12 Teams from different states participated in our first-ever National Level Jopad Patti Football Tournament.
Tie up with other international organizations doing similar work.
A team of boys from slums represented India in the Homeless World Cup held at Copenhagen in Denmark.
It helped me realize the immense potential and immense change in these boys. None of them wanted to go back to the lives they were living. After representing India at the International Level the boys understood how important it is to practice discipline.
When kids were asked who their favorite player is, their answers were surprising. Not international star players or celebrities but their own seniors from the same slums.
This made us train the youth to emerge as coaches.
It helped us in two ways – pass on the legacy by taking ownership of the organization as well as in reducing costs.
Slum youth got an opportunity to be employed as football coaches within the organization.
A coach reported back saying that he heard for the first time in his life that someone calls him Sir which made him feel privileged and humble.
HOW ABOUT THE OTHER 50% OF THE POPULATION (GIRLS)?

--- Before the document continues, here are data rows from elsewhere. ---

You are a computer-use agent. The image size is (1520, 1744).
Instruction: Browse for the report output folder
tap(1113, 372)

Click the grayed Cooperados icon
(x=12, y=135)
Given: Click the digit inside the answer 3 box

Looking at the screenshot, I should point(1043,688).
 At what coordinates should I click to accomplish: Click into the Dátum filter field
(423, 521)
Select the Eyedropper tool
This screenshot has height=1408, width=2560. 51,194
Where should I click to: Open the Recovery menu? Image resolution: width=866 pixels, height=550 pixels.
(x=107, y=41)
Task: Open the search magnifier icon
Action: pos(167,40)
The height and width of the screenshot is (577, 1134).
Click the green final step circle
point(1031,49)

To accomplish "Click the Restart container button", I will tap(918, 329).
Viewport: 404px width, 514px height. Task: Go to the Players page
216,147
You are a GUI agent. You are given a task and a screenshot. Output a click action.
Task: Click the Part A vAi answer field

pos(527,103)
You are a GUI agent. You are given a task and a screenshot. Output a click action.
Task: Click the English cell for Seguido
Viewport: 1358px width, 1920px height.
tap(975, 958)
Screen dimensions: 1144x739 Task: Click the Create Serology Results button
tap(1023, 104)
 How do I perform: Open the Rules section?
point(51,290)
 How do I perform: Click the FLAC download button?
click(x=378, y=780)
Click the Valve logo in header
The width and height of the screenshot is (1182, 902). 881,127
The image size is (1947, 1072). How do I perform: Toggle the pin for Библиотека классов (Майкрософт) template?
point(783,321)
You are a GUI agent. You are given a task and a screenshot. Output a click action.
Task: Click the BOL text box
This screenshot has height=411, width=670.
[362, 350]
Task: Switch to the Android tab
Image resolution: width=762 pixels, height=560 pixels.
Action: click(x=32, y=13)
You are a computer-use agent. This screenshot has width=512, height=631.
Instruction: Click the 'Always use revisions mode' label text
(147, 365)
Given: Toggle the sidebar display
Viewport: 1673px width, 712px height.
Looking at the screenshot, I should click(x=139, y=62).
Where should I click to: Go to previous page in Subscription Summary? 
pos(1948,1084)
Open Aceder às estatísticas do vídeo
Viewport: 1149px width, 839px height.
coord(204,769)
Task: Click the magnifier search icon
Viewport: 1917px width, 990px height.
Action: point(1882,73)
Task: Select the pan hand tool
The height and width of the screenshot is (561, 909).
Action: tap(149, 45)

Efforts are not to create football players but to create balanced citizens who can support themselves and society at large.
Football is a medium chosen to accomplish this task.
Issues such as HIV AIDS, Gender-Based Violence and Gender Equality which could not be addressed in a regular classroom setting were easily approached on the football field.
Once on the field, kids were free from inhibitions and everyone understood that they must contribute to the team.
PROGRAMMES FOR DIFFERENT GROUPS
Designing programmes which target specific groups and issues.
Realized our responsibility to target issues pertaining to education.
Targeted students of Grades IV and V
Understood their curriculum and designed programmes that help them learn the concepts through football.
Girls from Khadijabhai School – sample was chosen to facilitate the learning of mathematics, language, health and hygiene through football.
Initially though a challenge but gradually staff members of the school, parents too involved in setting the stage for learning through football.
Concepts such as number line, identifying numbers etc were taken up through football. Girls were waiting for someone to tell them in a playful manner, right kind of environment and supporting voices.
A simple act of just encouraging kids to come out and play has been the major game-changer not just to change their outlook about the power of sports but also in activating the community.
Another programme – Shakti Girls – where issues such as menstrual hygiene management, women empowerment, gender based issues addressed through the power of football.
The theory behind is ‘If you can support each other on the field then you can also do it off the field’. Building in them a spirit of sisterhood where they support each other.
Efforts in the direction of passing on the ownership of the programme from the organization to the local community leaders.
Another programme – CATS – Community Action Through Sports – where we mix both boys and girls – practice football together – work together for community cleanliness drives, volunteers working in helping anganwadi workers in vaccination etc.
National Level Tournament called National Inclusion Cup – A team of 24 men and women team held in a beach in Goa.
Youth Program called Game Changers – where youth are trained as coaches by youth leaders, certification post which they go and work as assistant coaches in small towns.
Our aim is not to develop football players of the highest level but to help them become mentally strong, building in them a team-based outlook to solve their problems. Succeeding at all levels with programmes in Delhi, Pune, Chennai, Nagpur etc. Today we have 12000 school-based participants participating in various programs and 150 youth leaders out of which 30 had received their license for training. Many boys and girls are able to plan their journeys of life beyond their cycle of poverty, able to see the enthusiasm in them to support not just themselves but even other members of the society. A small reaffirmation helps a lot of youth to take that positive energy and keep playing. This helped us realize our role giving that extra push in shaping the future of India.